Think of it as a way to "unfold" a messy ball of data so you can spot patterns, clusters, or weird outliers. Unlike PCA, which zooms out to keep the big picture intact, t-SNE zooms in—it’s obsessed with keeping nearby points nearby in the lower-dimensional version, even if it has to twist and stretch the global layout to do it.

Example: Imagine you’ve got customer data with tons of variables: age, income, purchase history, website clicks, time spent browsing, etc. That’s a multidimensional nightmare. t-SNE can map it to a 2D scatterplot where each dot is a customer, and customers with similar habits end up bunched together. It’s less about exact distances and more about who’s hanging out with who.
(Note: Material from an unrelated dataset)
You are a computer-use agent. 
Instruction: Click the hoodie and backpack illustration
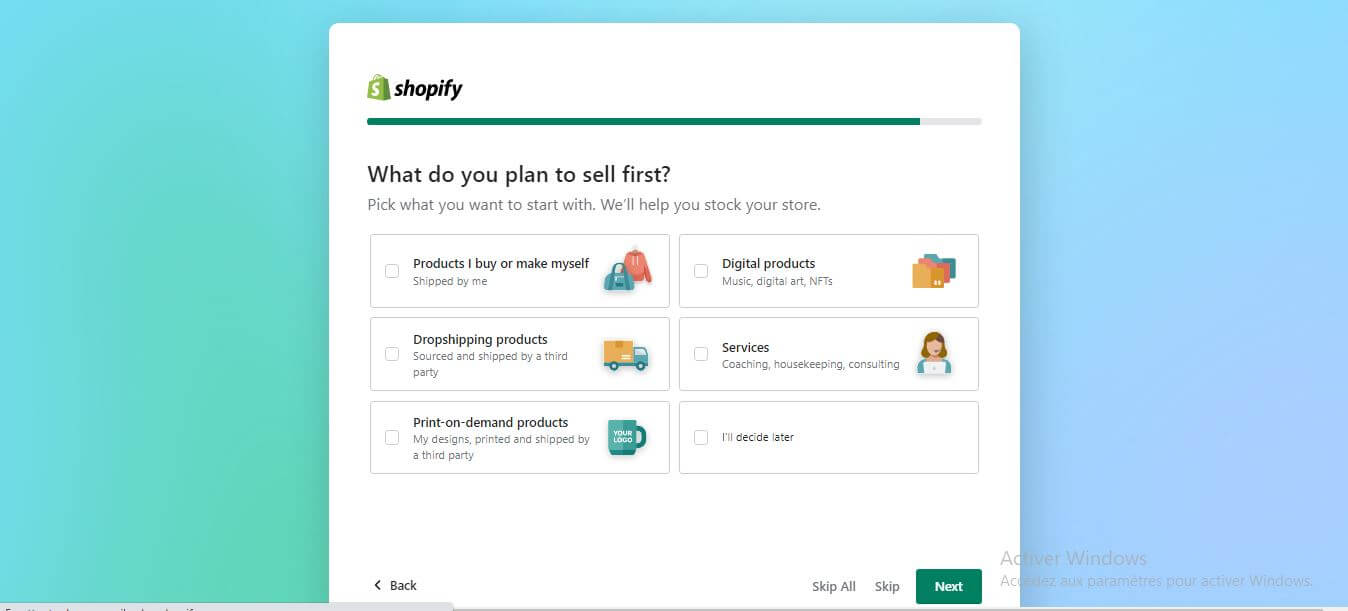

Why Use t-SNE? Real-World Style

  • Visualize the Unseeable: Got a dataset with 50 columns? t-SNE turns it into a picture you can slap on a slide for your boss or team.
  • Find the Tribes: It’s great for spotting natural groups—like which customers are secretly the same “type” based on behavior, not just demographics.
  • Catch the Weirdos: Outliers pop out like sore thumbs. Maybe it’s a bot, a fraudster, or just someone who bought 500 cat toys in one go.
  • Prep for the Big Guns: Before you run clustering (like k-means) or train a model, t-SNE helps you eyeball what’s worth digging into.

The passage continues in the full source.